*** DATA SUPPLIED Section Begins ***

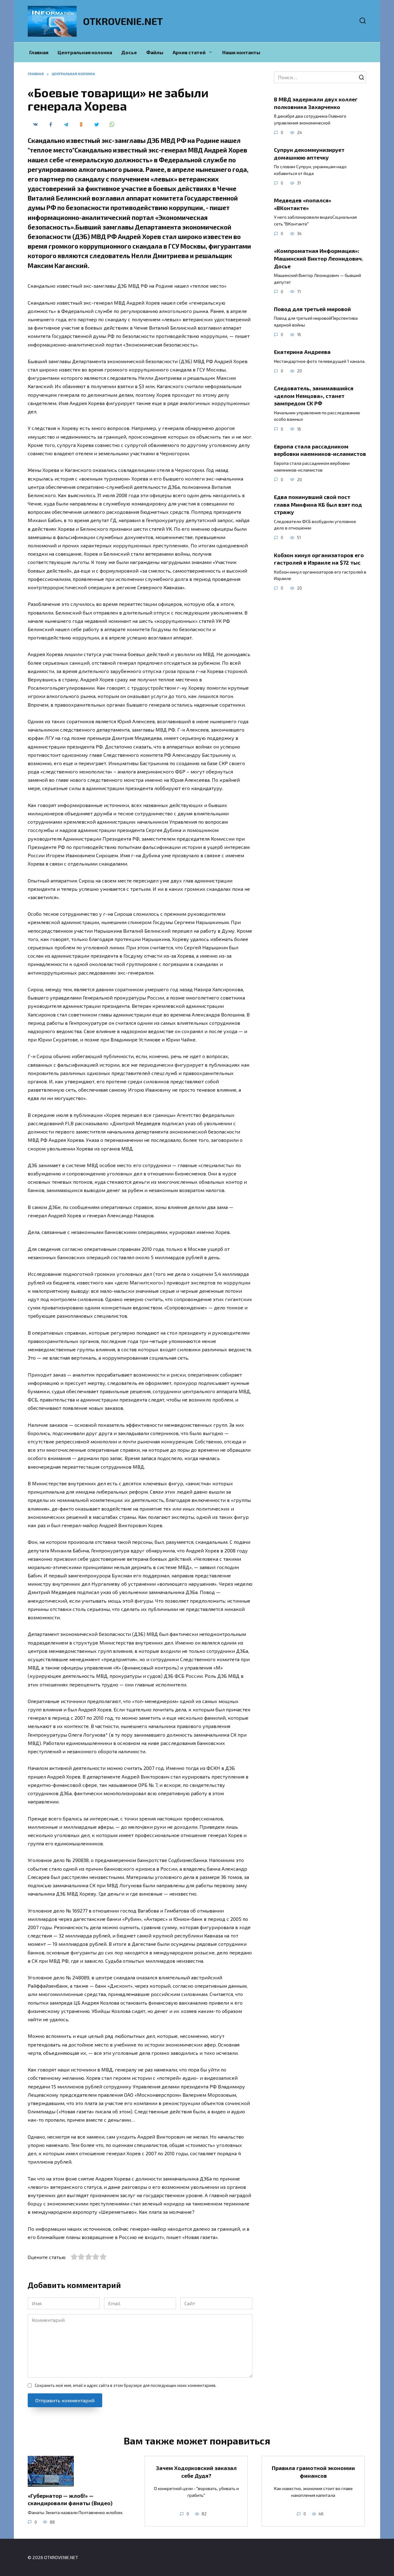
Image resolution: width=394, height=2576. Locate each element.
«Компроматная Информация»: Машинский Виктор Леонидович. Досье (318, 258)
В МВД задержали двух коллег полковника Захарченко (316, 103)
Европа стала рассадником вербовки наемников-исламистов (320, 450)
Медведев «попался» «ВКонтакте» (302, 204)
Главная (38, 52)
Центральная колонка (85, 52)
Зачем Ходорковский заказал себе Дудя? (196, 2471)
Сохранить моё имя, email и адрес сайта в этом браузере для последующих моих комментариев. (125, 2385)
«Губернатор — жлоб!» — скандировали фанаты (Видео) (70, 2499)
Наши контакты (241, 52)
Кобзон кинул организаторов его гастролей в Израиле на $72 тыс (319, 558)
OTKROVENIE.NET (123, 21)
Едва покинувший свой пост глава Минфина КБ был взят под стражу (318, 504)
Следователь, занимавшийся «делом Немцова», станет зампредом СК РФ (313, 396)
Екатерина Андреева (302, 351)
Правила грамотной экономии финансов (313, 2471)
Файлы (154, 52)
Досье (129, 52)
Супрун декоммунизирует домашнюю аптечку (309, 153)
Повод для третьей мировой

*** DATA SUPPLIED Section Ends ***

WORK INSTRUCTIONS
An exact copy of the lines from the one with "Кобзон кинул организаторов" through the final line of the entries is the whole answer.

RESPONSE AREA
Кобзон кинул организаторов его гастролей в Израиле на $72 тыс (319, 558)
OTKROVENIE.NET (123, 21)
Едва покинувший свой пост глава Минфина КБ был взят под стражу (318, 504)
Следователь, занимавшийся «делом Немцова», станет зампредом СК РФ (313, 396)
Екатерина Андреева (302, 351)
Правила грамотной экономии финансов (313, 2471)
Файлы (154, 52)
Досье (129, 52)
Супрун декоммунизирует домашнюю аптечку (309, 153)
Повод для третьей мировой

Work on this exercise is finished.